How Many Sites Are Still Running Third Party Cookies?
Categories: analytics
The cookies are dying! Run for the hills! Save yourselves!
Third party cookies (3PCs) are one of the most covered topics in digital marketing right now, yet somehow still remain one of the most confusing.
Let’s start with some quick facts:
- Chrome is the only major browser that doesn’t heavily restrict 3P cookies already.
- Google has previously delayed 3P cookie sunset multiple times, but seems poised to do it this time starting Q4 2024.
- “Cookieless” doesn’t mean we’re getting rid of all cookies, it means we’re getting rid of 3P cookies.
- 3PCs are predominantly, but not exclusively, used for advertising.
I wanted to investigate where things stand for the impending cookiepocalypse, to try and better understand what types of sites are running what sorts of 3PCs.
TL;DR: if you’ve got ad tags, you’ve (in all likelihood) got 3PCs — the more ad tags you have and the deeper the networks go to find you ads the more 3PCs you’ll have.
As you may have already deduced from my sarcastic hyperbole, I don’t think this is much of a crisis. Users are very unlikely to experience broken sites. They may notice less targeted ads, but that’s about it.

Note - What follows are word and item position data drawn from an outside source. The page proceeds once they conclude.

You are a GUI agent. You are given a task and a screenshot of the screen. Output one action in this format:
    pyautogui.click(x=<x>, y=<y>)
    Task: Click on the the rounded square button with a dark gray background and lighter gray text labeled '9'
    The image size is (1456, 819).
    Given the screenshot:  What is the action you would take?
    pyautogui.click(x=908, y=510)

However, I also think it’s a mistake to dismiss this as “no big deal”. It will greatly affect the digital advertising markets, a big part of what pays for our entire internet ecosystem. Apple ITP has already significantly changed digital marketing, and Chrome is used by roughly 3x as many users.
eMarketer estimates that over $600B was spent on digital ads worldwide last year, and projects that this number will continue to increase. How big is that number? It’s in the same ballpark as: the GDP of Sweden ($621B), US defense spending ($773B+), or the entire consumer electronics market ($685B). Whether you think third-party cookies were a terrible mistake or not, they’ve been a big part of the digital ad industry for decades.

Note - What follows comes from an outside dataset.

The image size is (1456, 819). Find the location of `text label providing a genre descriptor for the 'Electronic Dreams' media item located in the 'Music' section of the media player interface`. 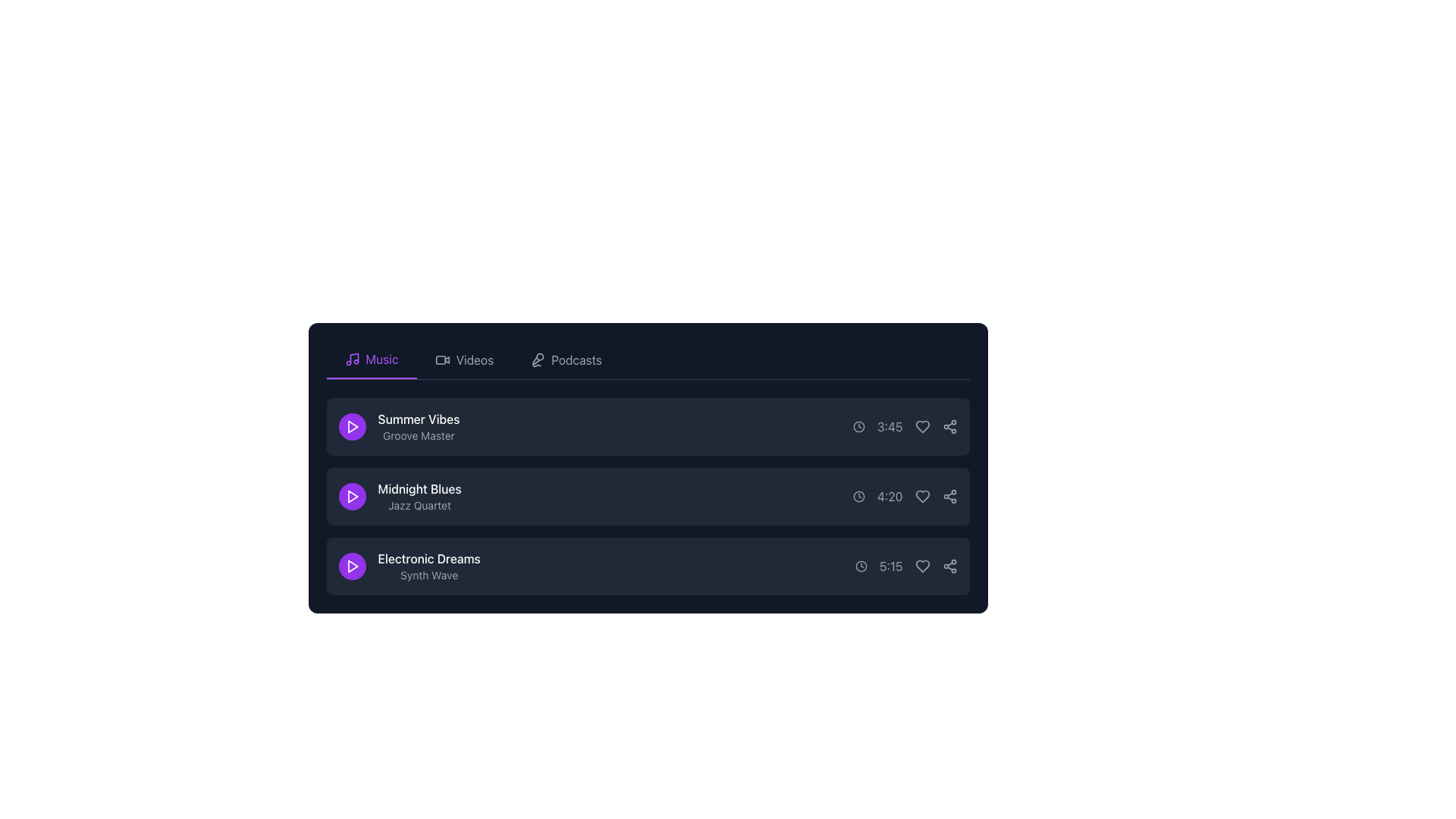

text label providing a genre descriptor for the 'Electronic Dreams' media item located in the 'Music' section of the media player interface is located at coordinates (428, 576).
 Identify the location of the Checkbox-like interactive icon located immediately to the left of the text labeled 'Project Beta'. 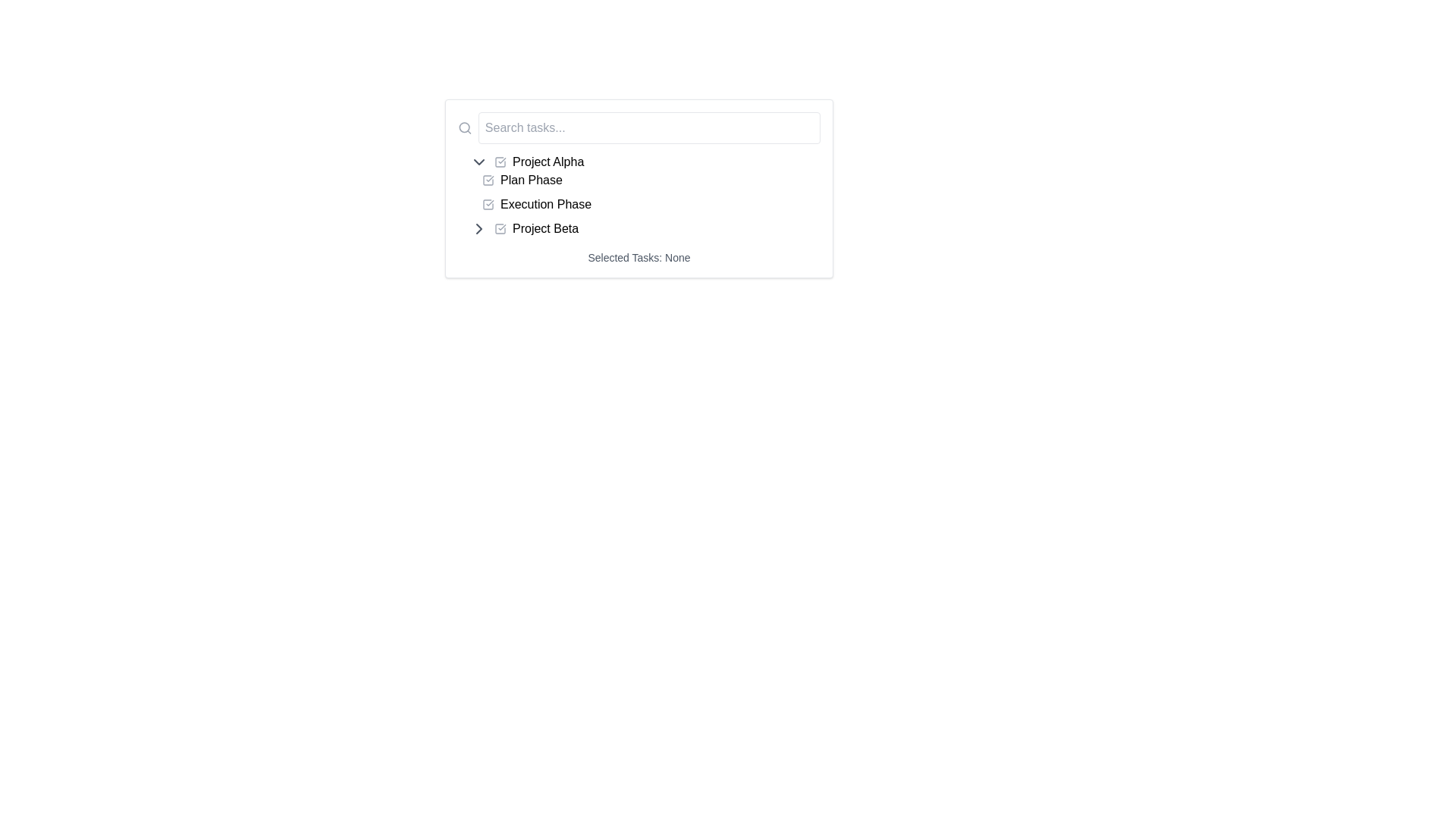
(500, 228).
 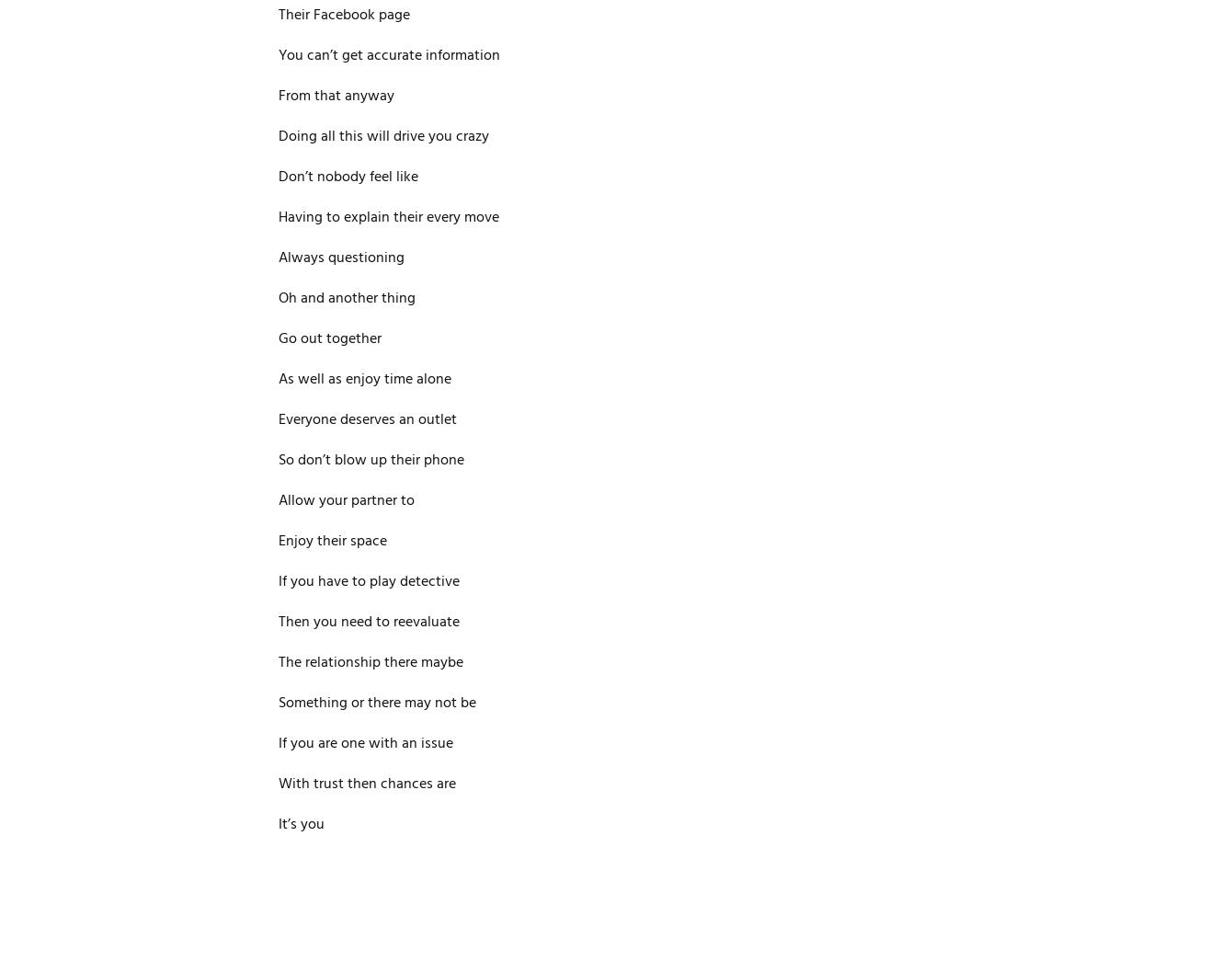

When is this going to start?
Chrome started blocking 3P cookies for 1% of users in January 2024, so in a small way it’s already started. Google says on the Privacy Sandbox site that Chrome will start to phase out support in Q3 2024. Here’s the calendar they provide:
This timeline doesn’t mean that on August 15th we go from 1% of Chrome to 100%, it says there will be a gradual phase out. However the timeline graphic also implies the phase out will be completed October 15, 2024… just in time for the holiday 2024 ad season to really get underway. That would definitely make me nervous if I was a big ad buyer or network.
Google has not yet provided specific details on when the phase out will be completed, or what they mean by “gradual phase out”. It may well be that they simply do not know and plan to adjust it depending on how things go.

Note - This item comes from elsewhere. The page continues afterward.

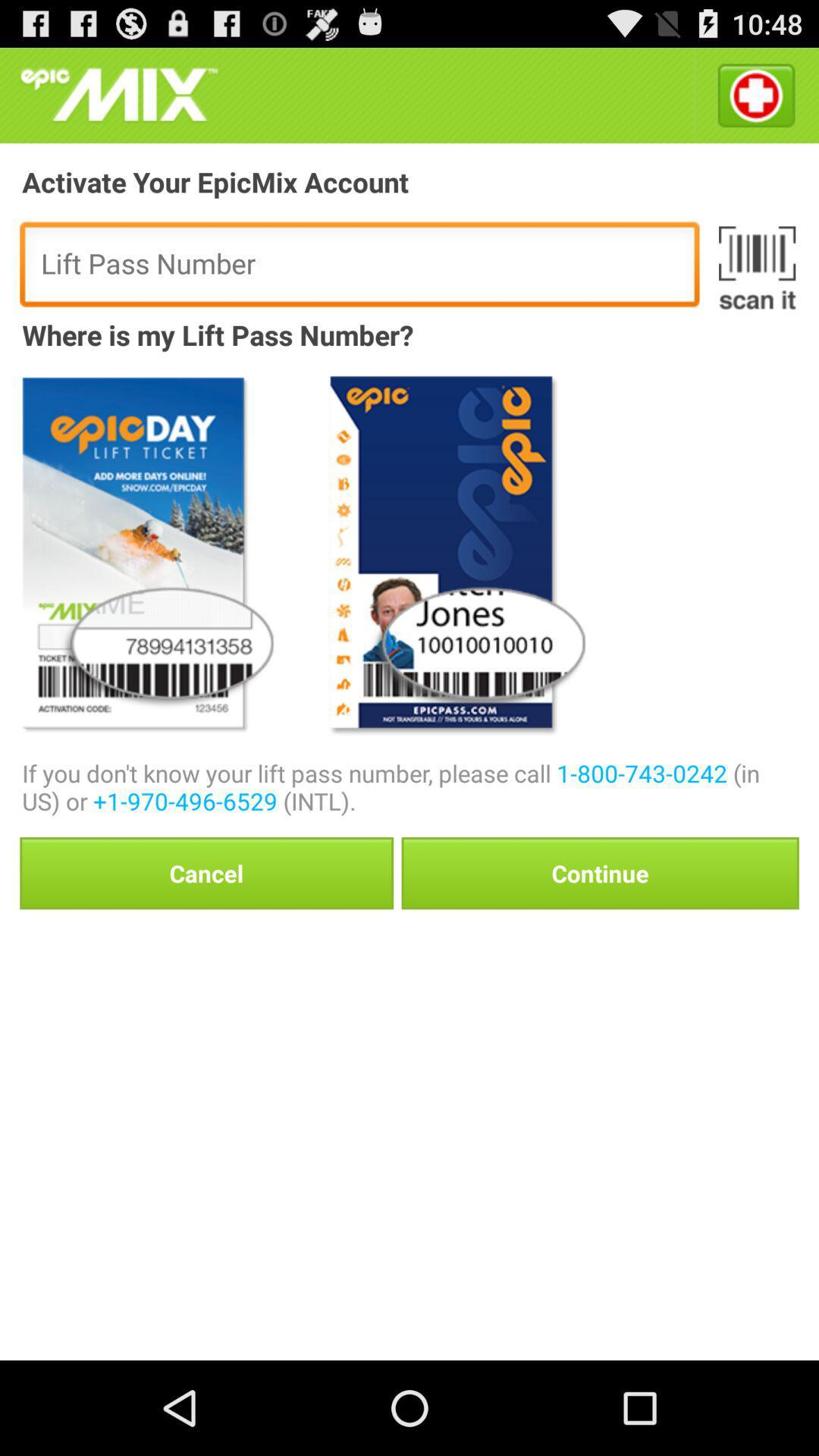 Image resolution: width=819 pixels, height=1456 pixels. What do you see at coordinates (206, 873) in the screenshot?
I see `item below the if you don item` at bounding box center [206, 873].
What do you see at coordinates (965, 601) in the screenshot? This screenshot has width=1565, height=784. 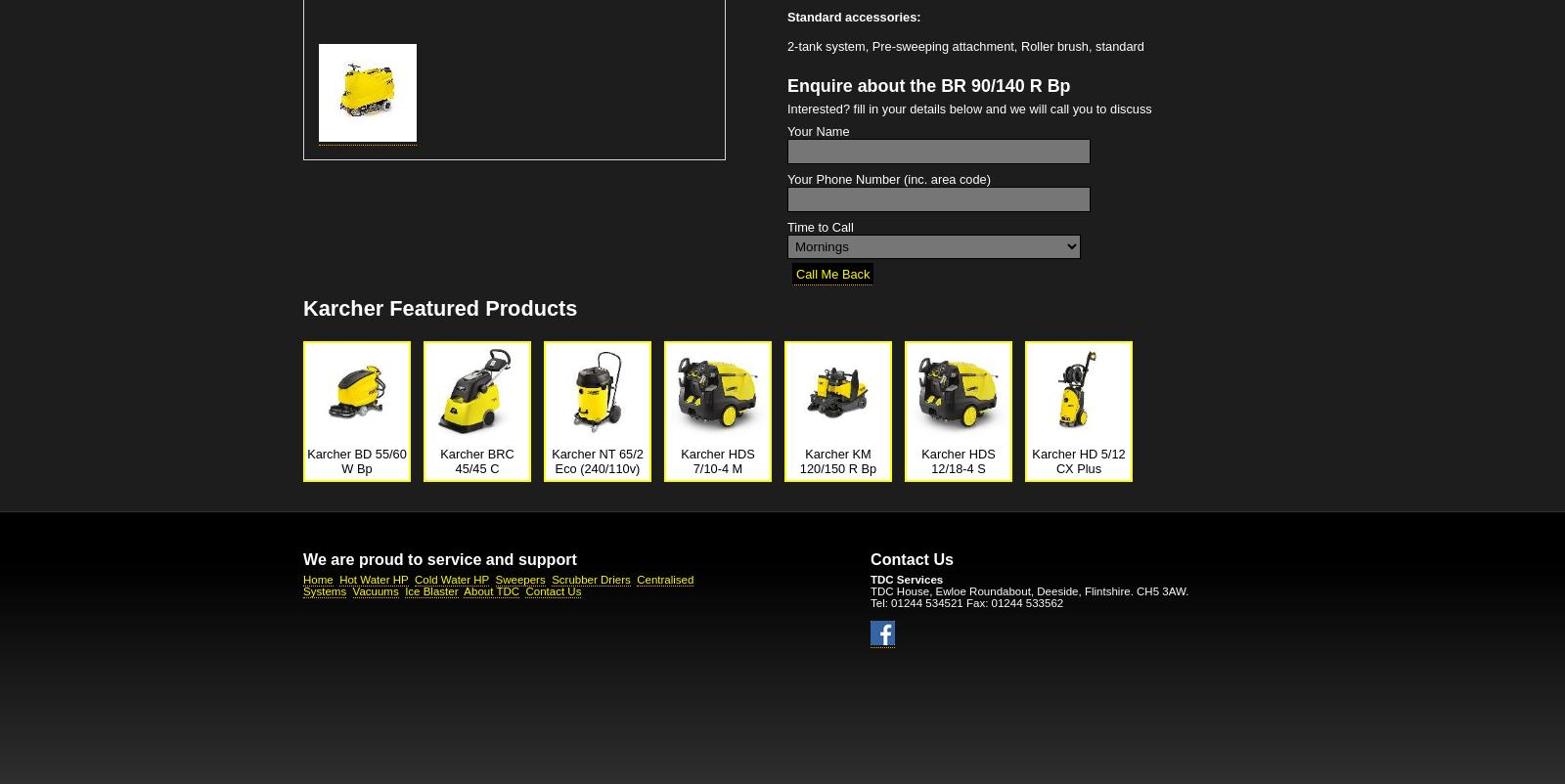 I see `'Tel: 01244 534521 Fax: 01244 533562'` at bounding box center [965, 601].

I have serious doubts as to whether phaseout will happen so quickly as the graphic implies. If the point of a gradual phase out is to give people more time to get accustomed to the new systems and fix things when they break, a three month window is not a lot of time to do that in. I’m sure we all remember the Google Analytics Universal sunset last year that started on July 1, 2023 and ran until at least October — and wasn’t even announced as a gradual phase out.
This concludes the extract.